Fast and Efficient Local Search for Genetic Programming Based Loss Function Learning

TL;DR

A new meta-learning framework for task and model-agnostic loss function learning via a hybrid search approach that uses genetic programming to find a set of symbolic loss functions and is subsequently parameterized and optimized via unrolled differentiation.

Abstract

In this paper, we develop upon the topic of loss function learning, an emergent meta-learning paradigm that aims to learn loss functions that significantly improve the performance of the models trained under them. Specifically, we propose a new meta-learning framework for task and model-agnostic loss function learning via a hybrid search approach. The framework first uses genetic programming to find a set of symbolic loss functions.

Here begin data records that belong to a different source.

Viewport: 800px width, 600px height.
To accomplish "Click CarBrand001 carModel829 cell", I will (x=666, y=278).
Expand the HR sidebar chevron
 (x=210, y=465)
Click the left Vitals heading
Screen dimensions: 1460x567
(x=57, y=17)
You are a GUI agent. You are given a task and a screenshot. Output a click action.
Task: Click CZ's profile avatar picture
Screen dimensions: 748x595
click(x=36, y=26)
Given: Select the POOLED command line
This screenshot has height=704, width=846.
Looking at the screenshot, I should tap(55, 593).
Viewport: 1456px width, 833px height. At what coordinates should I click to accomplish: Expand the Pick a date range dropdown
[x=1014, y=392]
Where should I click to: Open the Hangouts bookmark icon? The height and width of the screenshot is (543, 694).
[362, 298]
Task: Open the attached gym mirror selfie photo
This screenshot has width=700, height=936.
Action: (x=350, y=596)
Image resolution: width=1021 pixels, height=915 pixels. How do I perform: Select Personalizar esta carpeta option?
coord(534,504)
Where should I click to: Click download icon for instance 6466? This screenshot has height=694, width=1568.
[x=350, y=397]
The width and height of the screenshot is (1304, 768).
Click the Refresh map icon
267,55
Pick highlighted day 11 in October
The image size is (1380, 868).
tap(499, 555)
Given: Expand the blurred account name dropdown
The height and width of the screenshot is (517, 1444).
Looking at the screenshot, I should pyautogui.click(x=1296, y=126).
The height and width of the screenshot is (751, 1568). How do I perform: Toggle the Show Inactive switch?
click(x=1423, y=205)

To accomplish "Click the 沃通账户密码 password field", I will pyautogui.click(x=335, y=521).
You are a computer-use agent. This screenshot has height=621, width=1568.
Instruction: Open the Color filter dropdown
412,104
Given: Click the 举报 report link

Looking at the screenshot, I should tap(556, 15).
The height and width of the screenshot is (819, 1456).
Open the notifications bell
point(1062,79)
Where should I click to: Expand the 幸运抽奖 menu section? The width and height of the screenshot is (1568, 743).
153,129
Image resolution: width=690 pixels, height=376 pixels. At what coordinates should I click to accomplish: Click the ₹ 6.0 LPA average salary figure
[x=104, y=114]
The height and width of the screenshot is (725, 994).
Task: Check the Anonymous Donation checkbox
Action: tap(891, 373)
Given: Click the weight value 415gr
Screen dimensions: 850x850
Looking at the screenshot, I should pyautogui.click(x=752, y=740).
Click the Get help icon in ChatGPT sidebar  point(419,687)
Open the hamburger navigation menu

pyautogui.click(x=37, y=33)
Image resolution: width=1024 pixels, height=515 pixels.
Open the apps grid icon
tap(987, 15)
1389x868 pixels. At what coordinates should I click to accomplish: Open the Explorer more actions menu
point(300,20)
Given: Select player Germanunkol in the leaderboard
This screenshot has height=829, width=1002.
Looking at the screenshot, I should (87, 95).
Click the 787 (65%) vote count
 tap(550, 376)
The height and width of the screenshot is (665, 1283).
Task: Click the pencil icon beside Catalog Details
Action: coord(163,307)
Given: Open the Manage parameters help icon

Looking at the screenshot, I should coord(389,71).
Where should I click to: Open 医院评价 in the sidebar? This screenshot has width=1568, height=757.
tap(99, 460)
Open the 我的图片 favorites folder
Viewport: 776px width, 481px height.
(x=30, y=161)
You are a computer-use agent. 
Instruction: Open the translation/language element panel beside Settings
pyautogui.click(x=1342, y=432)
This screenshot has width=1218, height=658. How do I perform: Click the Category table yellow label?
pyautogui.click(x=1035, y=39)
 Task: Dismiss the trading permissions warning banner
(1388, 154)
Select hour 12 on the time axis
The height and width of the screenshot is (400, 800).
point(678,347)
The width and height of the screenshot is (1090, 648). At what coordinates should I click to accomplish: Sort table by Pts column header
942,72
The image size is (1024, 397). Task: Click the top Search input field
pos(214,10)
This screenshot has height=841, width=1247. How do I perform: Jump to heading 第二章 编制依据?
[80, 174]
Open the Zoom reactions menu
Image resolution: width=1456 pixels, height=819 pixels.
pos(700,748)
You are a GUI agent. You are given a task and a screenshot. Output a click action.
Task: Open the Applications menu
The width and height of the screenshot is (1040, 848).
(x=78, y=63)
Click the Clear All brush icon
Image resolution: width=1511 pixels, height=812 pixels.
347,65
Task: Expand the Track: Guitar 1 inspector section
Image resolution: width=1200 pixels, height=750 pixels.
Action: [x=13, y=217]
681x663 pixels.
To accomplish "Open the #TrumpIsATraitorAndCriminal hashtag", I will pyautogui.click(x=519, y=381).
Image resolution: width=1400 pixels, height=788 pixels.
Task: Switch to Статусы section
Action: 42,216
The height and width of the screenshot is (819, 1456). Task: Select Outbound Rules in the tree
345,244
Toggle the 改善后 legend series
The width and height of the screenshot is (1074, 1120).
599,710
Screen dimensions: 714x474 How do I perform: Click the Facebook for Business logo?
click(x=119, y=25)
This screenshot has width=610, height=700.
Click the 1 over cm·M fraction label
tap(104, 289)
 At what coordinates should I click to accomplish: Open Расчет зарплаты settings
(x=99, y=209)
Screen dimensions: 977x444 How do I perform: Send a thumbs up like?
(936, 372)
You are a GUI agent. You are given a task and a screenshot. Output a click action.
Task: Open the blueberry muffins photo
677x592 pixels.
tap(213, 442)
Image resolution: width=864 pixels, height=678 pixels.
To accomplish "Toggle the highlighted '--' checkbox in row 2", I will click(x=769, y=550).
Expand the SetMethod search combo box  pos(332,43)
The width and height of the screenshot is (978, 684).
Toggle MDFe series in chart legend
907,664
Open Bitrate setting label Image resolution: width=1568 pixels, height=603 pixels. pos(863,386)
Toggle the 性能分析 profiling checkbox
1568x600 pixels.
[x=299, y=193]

Second, the set of learned loss functions is subsequently parameterized and optimized via unrolled differentiation. The versatility and performance of the proposed framework are empirically validated on a diverse set of supervised learning tasks. Results show that the learned loss functions bring improved convergence, sample efficiency, and inference performance on tabulated, computer vision, and natural language processing problems, using a variety of task-specific neural network architectures.

Figures (6)

• Figure 1: Overview of the EvoMAL algorithm.
• Figure 2: Overview of the constraint enforcement procedure, where (a) is a constraint violating expression, (b) demonstrates enforcing the required arguments constraint, and (c) shows enforcing the non-negative output constraint.
• Figure 3: Overview of the transitional procedure used to covert $\mathcal{M}$ into a trainable meta-loss network $\mathcal{M}_{\phi}^{\mathsf{T}}$.
• Figure 4: Example of one step of the inner loss optimization process used in EvoMAL to learn the weights $\phi$ of the meta-loss network $\mathcal{M}_{\phi}^{\mathsf{T}}$ with respect to the base network $f_{\theta}(x)$ shown (left) as the popular LeNet-5 architecture at meta-training time.
• Figure 5: Mean meta-testing learning curves on the out-of-sample testing tasks across 10 independent executions of each algorithm, showing the performance (y-axis) against gradient steps (x-axis). Best viewed in color.